If the treatment is limited, this personal data is processed, except for storage, only with the consent of the interested party or for the assessment, exercise or defence of a right in court or to protect the rights of another natural or legal person or for reasons of significant public interest of the Union or a Member State.

The interested party who obtained the limitation of treatment is informed by the data controller before said limitation is lifted.

The data controller will inform each of the recipients who have provided their personal data of any corrections or cancellations or limitations of the processing carried out, unless this proves impossible or involves a disproportionate effort. The data controller will communicate these recipients to the interested party if the interested party should request it.
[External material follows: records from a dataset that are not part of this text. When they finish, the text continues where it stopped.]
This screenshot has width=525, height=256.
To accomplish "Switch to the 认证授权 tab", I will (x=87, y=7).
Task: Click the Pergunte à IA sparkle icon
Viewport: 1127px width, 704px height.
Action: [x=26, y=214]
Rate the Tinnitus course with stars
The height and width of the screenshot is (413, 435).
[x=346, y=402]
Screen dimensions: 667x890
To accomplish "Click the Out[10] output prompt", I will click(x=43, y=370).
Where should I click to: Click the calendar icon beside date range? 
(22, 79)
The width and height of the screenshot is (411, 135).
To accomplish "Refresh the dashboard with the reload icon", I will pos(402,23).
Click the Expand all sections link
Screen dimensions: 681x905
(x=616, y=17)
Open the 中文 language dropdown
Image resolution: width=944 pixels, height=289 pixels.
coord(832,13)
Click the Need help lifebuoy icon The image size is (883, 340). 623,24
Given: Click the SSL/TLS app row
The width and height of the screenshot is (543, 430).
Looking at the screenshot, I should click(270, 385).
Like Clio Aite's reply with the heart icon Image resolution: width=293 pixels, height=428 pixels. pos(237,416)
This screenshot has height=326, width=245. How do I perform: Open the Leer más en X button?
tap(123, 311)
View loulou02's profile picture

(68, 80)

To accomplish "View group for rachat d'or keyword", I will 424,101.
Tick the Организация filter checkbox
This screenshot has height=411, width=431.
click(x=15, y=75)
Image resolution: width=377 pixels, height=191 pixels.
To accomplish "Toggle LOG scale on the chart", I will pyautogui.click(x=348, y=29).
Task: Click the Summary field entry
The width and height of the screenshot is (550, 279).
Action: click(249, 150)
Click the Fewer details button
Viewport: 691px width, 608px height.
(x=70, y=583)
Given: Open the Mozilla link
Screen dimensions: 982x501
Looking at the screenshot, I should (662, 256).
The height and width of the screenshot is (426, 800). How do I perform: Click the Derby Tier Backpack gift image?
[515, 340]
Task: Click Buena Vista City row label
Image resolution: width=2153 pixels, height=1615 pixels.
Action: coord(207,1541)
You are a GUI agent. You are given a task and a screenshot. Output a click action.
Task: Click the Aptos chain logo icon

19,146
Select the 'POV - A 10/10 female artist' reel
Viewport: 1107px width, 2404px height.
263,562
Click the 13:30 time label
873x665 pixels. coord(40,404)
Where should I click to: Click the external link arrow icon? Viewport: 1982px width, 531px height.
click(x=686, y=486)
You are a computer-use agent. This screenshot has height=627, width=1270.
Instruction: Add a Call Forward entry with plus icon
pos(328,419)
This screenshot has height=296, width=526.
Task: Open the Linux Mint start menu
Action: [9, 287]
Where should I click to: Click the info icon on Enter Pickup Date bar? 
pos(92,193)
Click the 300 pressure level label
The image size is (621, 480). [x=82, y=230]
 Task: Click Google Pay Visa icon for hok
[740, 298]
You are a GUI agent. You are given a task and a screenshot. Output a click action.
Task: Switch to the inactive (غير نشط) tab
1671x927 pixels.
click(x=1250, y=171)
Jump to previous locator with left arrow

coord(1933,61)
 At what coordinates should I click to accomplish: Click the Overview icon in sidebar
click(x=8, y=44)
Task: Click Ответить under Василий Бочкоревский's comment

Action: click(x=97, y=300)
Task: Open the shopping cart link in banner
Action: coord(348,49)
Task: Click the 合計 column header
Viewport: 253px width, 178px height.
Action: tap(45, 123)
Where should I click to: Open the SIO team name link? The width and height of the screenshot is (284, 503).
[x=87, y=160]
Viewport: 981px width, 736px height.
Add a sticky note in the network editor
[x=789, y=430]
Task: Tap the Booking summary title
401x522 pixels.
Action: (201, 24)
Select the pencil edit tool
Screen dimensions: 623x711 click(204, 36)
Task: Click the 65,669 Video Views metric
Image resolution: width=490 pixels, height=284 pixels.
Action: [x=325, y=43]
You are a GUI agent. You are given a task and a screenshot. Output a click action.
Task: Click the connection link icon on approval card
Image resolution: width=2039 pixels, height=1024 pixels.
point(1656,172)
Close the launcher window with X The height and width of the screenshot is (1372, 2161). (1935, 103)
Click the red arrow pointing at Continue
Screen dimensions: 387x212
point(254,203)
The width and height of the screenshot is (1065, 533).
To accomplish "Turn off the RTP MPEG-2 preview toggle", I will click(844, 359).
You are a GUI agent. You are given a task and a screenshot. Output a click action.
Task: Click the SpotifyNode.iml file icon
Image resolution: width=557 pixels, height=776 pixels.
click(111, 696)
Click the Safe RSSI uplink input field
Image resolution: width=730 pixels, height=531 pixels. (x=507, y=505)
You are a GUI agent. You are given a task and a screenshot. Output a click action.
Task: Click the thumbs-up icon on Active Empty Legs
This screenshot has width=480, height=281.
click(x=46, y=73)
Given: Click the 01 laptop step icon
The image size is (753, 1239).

The interested party has the right to receive personal data concerning him/her provided to a data controller in a structured format, commonly used and readable by an automatic device, and has the right to transmit this data to another data controller without impediments by the data controller to whom it was provided if:

1. the processing is based on consent pursuant to Article 6, paragraph 1, letter a), or Article 9, paragraph 2, letter a), or on a contract pursuant to Article 6, paragraph 1, letter b); and the processing is carried out by automated means.
2. In exercising their rights relating to data portability pursuant to paragraph 1, the interested party has the right to obtain the direct transmission of personal data from one data controller to the other, if technically feasible.
3. The exercise of the right referred to in paragraph 1 of this article is without prejudice to Article 17. This right does not apply to the processing necessary for the performance of a task in the public interest or connected to the exercise of public authority of the data controller.

The request to exercise rights can be exercised by sending an email to the address above.

CHANGES TO THE PRIVACY POLICY

Considering that the state of improvement of the automatic control mechanisms does not currently make them free from errors and malfunctions, it is specified that this information may be modified in whole or in part and the user is requested to consult the current version from time to time to check for any changes.